WHAT THE TASK ASKS » The material must be repeated exactly, with every line intact.

INFORMATION »
^^^^^^^^
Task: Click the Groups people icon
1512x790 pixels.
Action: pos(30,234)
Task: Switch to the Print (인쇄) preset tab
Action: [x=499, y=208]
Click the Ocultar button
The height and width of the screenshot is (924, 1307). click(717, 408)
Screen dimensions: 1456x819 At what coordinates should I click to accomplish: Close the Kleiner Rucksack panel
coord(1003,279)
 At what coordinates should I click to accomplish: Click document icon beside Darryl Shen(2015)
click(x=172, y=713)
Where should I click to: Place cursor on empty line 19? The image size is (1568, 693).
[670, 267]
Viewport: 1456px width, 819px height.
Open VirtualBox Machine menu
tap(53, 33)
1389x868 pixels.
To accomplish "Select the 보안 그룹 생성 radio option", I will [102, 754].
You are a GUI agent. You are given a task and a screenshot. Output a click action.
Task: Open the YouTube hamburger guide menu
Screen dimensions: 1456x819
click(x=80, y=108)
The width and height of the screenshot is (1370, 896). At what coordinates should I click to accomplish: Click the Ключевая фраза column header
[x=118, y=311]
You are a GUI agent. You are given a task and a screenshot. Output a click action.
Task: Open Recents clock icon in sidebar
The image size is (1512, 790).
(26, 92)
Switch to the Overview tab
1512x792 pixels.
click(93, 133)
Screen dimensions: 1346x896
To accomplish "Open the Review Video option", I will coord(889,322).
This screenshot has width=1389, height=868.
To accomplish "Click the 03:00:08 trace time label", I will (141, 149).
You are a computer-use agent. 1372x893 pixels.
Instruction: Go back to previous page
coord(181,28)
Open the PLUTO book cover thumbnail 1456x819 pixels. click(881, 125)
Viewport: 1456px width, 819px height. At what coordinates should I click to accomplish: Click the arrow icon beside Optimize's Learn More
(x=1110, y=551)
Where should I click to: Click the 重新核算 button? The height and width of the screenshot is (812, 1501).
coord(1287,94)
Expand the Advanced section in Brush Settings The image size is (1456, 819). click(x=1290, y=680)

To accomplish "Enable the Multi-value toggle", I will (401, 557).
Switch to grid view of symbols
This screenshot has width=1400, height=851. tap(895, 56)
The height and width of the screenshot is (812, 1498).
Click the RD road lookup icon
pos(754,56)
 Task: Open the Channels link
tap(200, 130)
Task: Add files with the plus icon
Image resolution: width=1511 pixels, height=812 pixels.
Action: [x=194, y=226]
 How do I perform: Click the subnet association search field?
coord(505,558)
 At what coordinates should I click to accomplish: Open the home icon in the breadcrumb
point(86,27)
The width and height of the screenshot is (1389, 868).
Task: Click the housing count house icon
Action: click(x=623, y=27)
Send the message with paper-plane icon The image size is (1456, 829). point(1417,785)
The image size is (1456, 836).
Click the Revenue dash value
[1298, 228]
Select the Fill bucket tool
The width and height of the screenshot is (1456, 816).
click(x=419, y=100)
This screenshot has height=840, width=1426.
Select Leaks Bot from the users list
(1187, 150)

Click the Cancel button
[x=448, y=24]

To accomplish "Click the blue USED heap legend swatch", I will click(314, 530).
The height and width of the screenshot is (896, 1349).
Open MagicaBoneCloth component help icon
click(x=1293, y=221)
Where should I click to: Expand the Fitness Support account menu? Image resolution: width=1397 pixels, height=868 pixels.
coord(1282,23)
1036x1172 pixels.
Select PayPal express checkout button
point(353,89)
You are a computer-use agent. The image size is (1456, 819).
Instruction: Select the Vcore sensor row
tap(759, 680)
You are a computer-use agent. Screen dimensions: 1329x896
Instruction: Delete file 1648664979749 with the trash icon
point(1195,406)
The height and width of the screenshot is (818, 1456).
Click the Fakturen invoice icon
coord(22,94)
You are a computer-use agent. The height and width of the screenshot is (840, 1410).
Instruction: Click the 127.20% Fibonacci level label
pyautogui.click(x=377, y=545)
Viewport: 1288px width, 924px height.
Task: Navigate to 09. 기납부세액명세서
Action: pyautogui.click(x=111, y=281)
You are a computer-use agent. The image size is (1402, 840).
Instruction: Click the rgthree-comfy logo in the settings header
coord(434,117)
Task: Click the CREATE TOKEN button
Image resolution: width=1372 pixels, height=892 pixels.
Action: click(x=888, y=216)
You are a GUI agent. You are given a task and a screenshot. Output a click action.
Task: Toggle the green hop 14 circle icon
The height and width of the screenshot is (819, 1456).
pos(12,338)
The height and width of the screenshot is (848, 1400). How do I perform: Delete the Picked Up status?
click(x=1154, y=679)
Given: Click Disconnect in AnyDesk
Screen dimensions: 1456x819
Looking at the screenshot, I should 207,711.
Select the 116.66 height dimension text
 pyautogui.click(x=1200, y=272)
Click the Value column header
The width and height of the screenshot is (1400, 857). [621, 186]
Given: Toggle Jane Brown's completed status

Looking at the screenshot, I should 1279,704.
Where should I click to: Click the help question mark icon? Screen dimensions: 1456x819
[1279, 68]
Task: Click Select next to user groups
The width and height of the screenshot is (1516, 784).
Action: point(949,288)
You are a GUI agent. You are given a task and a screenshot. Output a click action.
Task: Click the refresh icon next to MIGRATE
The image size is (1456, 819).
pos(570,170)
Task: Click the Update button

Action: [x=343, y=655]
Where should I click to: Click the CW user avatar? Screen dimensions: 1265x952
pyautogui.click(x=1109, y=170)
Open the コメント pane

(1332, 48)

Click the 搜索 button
^^^^^^^^
SOLUTION »
Task: Click the Groups people icon
1512x790 pixels.
Action: pos(30,234)
Task: Switch to the Print (인쇄) preset tab
Action: [x=499, y=208]
Click the Ocultar button
The height and width of the screenshot is (924, 1307). click(717, 408)
Screen dimensions: 1456x819 At what coordinates should I click to accomplish: Close the Kleiner Rucksack panel
coord(1003,279)
 At what coordinates should I click to accomplish: Click document icon beside Darryl Shen(2015)
click(x=172, y=713)
Where should I click to: Place cursor on empty line 19? The image size is (1568, 693).
[670, 267]
Viewport: 1456px width, 819px height.
Open VirtualBox Machine menu
tap(53, 33)
1389x868 pixels.
To accomplish "Select the 보안 그룹 생성 radio option", I will [102, 754].
You are a GUI agent. You are given a task and a screenshot. Output a click action.
Task: Open the YouTube hamburger guide menu
Screen dimensions: 1456x819
click(x=80, y=108)
The width and height of the screenshot is (1370, 896). At what coordinates should I click to accomplish: Click the Ключевая фраза column header
[x=118, y=311]
You are a GUI agent. You are given a task and a screenshot. Output a click action.
Task: Open Recents clock icon in sidebar
The image size is (1512, 790).
(26, 92)
Switch to the Overview tab
1512x792 pixels.
click(93, 133)
Screen dimensions: 1346x896
To accomplish "Open the Review Video option", I will coord(889,322).
This screenshot has width=1389, height=868.
To accomplish "Click the 03:00:08 trace time label", I will (141, 149).
You are a computer-use agent. 1372x893 pixels.
Instruction: Go back to previous page
coord(181,28)
Open the PLUTO book cover thumbnail 1456x819 pixels. click(881, 125)
Viewport: 1456px width, 819px height. At what coordinates should I click to accomplish: Click the arrow icon beside Optimize's Learn More
(x=1110, y=551)
Where should I click to: Click the 重新核算 button? The height and width of the screenshot is (812, 1501).
coord(1287,94)
Expand the Advanced section in Brush Settings The image size is (1456, 819). click(x=1290, y=680)

To accomplish "Enable the Multi-value toggle", I will (401, 557).
Switch to grid view of symbols
This screenshot has width=1400, height=851. tap(895, 56)
The height and width of the screenshot is (812, 1498).
Click the RD road lookup icon
pos(754,56)
 Task: Open the Channels link
tap(200, 130)
Task: Add files with the plus icon
Image resolution: width=1511 pixels, height=812 pixels.
Action: [x=194, y=226]
 How do I perform: Click the subnet association search field?
coord(505,558)
 At what coordinates should I click to accomplish: Open the home icon in the breadcrumb
point(86,27)
The width and height of the screenshot is (1389, 868).
Task: Click the housing count house icon
Action: click(x=623, y=27)
Send the message with paper-plane icon The image size is (1456, 829). point(1417,785)
The image size is (1456, 836).
Click the Revenue dash value
[1298, 228]
Select the Fill bucket tool
The width and height of the screenshot is (1456, 816).
click(x=419, y=100)
This screenshot has height=840, width=1426.
Select Leaks Bot from the users list
(1187, 150)

Click the Cancel button
[x=448, y=24]

To accomplish "Click the blue USED heap legend swatch", I will click(314, 530).
The height and width of the screenshot is (896, 1349).
Open MagicaBoneCloth component help icon
click(x=1293, y=221)
Where should I click to: Expand the Fitness Support account menu? Image resolution: width=1397 pixels, height=868 pixels.
coord(1282,23)
1036x1172 pixels.
Select PayPal express checkout button
point(353,89)
You are a computer-use agent. The image size is (1456, 819).
Instruction: Select the Vcore sensor row
tap(759, 680)
You are a computer-use agent. Screen dimensions: 1329x896
Instruction: Delete file 1648664979749 with the trash icon
point(1195,406)
The height and width of the screenshot is (818, 1456).
Click the Fakturen invoice icon
coord(22,94)
You are a computer-use agent. The height and width of the screenshot is (840, 1410).
Instruction: Click the 127.20% Fibonacci level label
pyautogui.click(x=377, y=545)
Viewport: 1288px width, 924px height.
Task: Navigate to 09. 기납부세액명세서
Action: pyautogui.click(x=111, y=281)
You are a computer-use agent. The image size is (1402, 840).
Instruction: Click the rgthree-comfy logo in the settings header
coord(434,117)
Task: Click the CREATE TOKEN button
Image resolution: width=1372 pixels, height=892 pixels.
Action: click(x=888, y=216)
You are a GUI agent. You are given a task and a screenshot. Output a click action.
Task: Toggle the green hop 14 circle icon
The height and width of the screenshot is (819, 1456).
pos(12,338)
The height and width of the screenshot is (848, 1400). How do I perform: Delete the Picked Up status?
click(x=1154, y=679)
Given: Click Disconnect in AnyDesk
Screen dimensions: 1456x819
Looking at the screenshot, I should 207,711.
Select the 116.66 height dimension text
 pyautogui.click(x=1200, y=272)
Click the Value column header
The width and height of the screenshot is (1400, 857). [621, 186]
Given: Toggle Jane Brown's completed status

Looking at the screenshot, I should 1279,704.
Where should I click to: Click the help question mark icon? Screen dimensions: 1456x819
[1279, 68]
Task: Click Select next to user groups
The width and height of the screenshot is (1516, 784).
Action: point(949,288)
You are a GUI agent. You are given a task and a screenshot. Output a click action.
Task: Click the refresh icon next to MIGRATE
The image size is (1456, 819).
pos(570,170)
Task: Click the Update button

Action: [x=343, y=655]
Where should I click to: Click the CW user avatar? Screen dimensions: 1265x952
pyautogui.click(x=1109, y=170)
Open the コメント pane

(1332, 48)

Click the 搜索 button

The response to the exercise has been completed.